X1, Y1 = make_classification(n_samples=NUM_SAMPLES, n_features=NUM_FEATURES, n_redundant=0, 
                             n_informative=1, n_classes=2, n_clusters_per_class=1, 
                             shuffle=True, class_sep=2.0)

# split data into train and test sets
seed = 7
val_size  = 0.20
test_size = 0.10

# Give 70% to train
X_train, X_test, y_train, y_test = \
    train_test_split(X1, Y1, test_size=(test_size + val_size), random_state=seed)
# Of the remaining 30%, give 2/3 to validation and 1/3 to test
X_test, X_val, y_test, y_val     = \
    train_test_split(X_test, y_test, test_size=(test_size / (test_size + val_size)), 
                     random_state=seed)

print('Train shape: {}, Test shape: {}, Val shape: {}'.format(X_train.shape, 
                                                              X_test.shape, X_val.shape))
print('Train target: {}, Test target: {}, Val target: {}'.format(y_train.shape, 
                                                                 y_test.shape, y_val.shape))
print('\nSample observation: {}\nSample target: {}'.format(X_test[0], y_test[0]))

Train shape: (3499, 7499), Test shape: (1000, 7499), Val shape: (501, 7499)
Train target: (3499,), Test target: (1000,), Val target: (501,)

Sample observation: [ 0.10480941  0.20289936 -0.35678267 ...  0.89810205 -0.59653065
 -0.59281759]
Sample target: 0


In [126]:
num_train_samples = X_train.shape[0]
num_val_samples   = X_val.shape[0]
num_test_samples  = X_test.shape[0]

## Saving data to TFRecord files

Pipe mode supports RecordIO, TFRecord, and TextLine. Here we will use TFRecord format, and for each of train, test, and val, we generate a set of files so we can see how Pipe mode is able to deal with sets of files. We divide the dataset into a configurable set of slices and save each slice to a separate file. If we were dealing with a massive dataset, dividing the data into separate files makes it easier to feed the data to your training algorithm, as well as facilitating training across a cluster of machines to reduce training time.

In [127]:
import tensorflow as tf
from sagemaker.tensorflow import TensorFlow

In [128]:
def convert_to_tfr(x, y, out_file):
    with tf.python_io.TFRecordWriter(out_file) as record_writer:
      num_samples = len(x)
      for i in range(num_samples):
        example = tf.train.Example()
        example.features.feature['features'].float_list.value.extend(x[i])
        example.features.feature['label'].int64_list.value.append(int(y[i]))
        record_writer.write(example.SerializeToString())

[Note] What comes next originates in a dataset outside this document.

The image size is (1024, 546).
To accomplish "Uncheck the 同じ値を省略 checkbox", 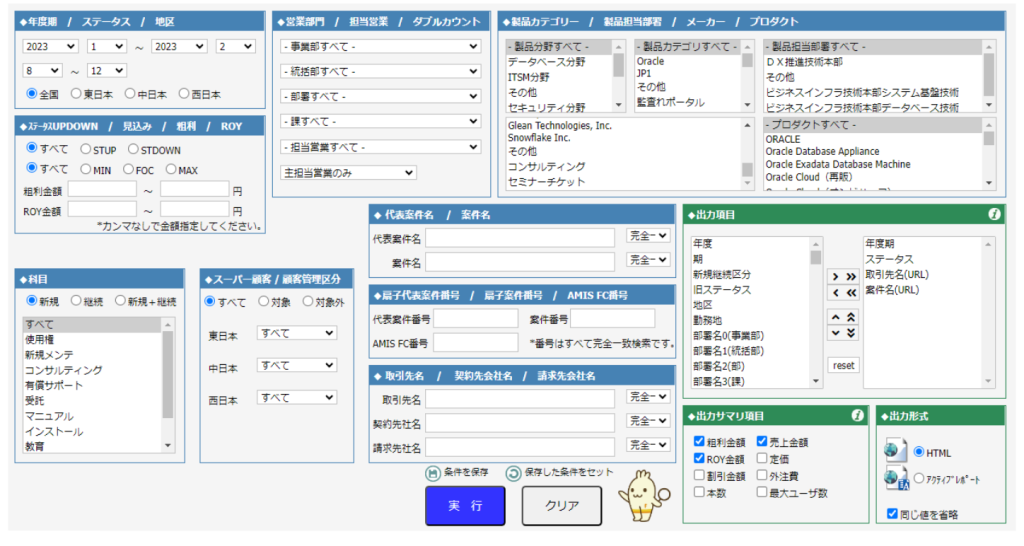I will tap(892, 515).
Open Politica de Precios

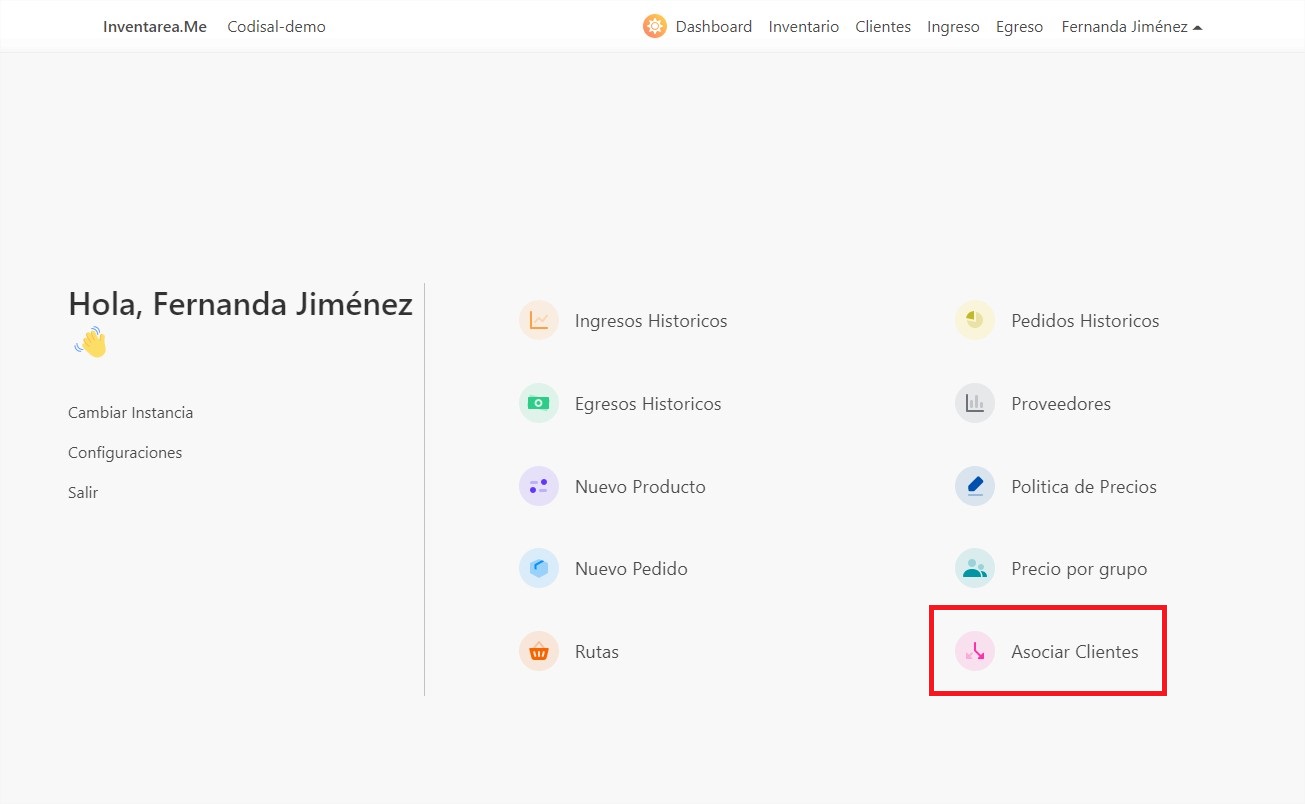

Remove old data directories and files if they exist. Recreate a data folder with subfolders for each of the three channels.

In [129]:
shutil.rmtree('data', ignore_errors=True)
os.makedirs('data/train')
os.makedirs('data/test')
os.makedirs('data/val')

Save each of the datasets into their own folder of files based on the configurable number of files. The data will be split as evenly as possible across that number of files in each channel.

In [130]:
def save_to_n_files(x, y, n_files, channel):
    _split_x = np.array_split(x, n_files)
    _split_y = np.array_split(y, n_files)
    for i in range(n_files):
        convert_to_tfr(_split_x[i], _split_y[i], 
                       './data/{}/{}{}.tfrecords'.format(channel, channel, i))

In [131]:
save_to_n_files(X_train, y_train, NUM_FILES, 'train')
save_to_n_files(X_test,  y_test,  NUM_FILES, 'test')
save_to_n_files(X_val,   y_val,   NUM_FILES, 'val')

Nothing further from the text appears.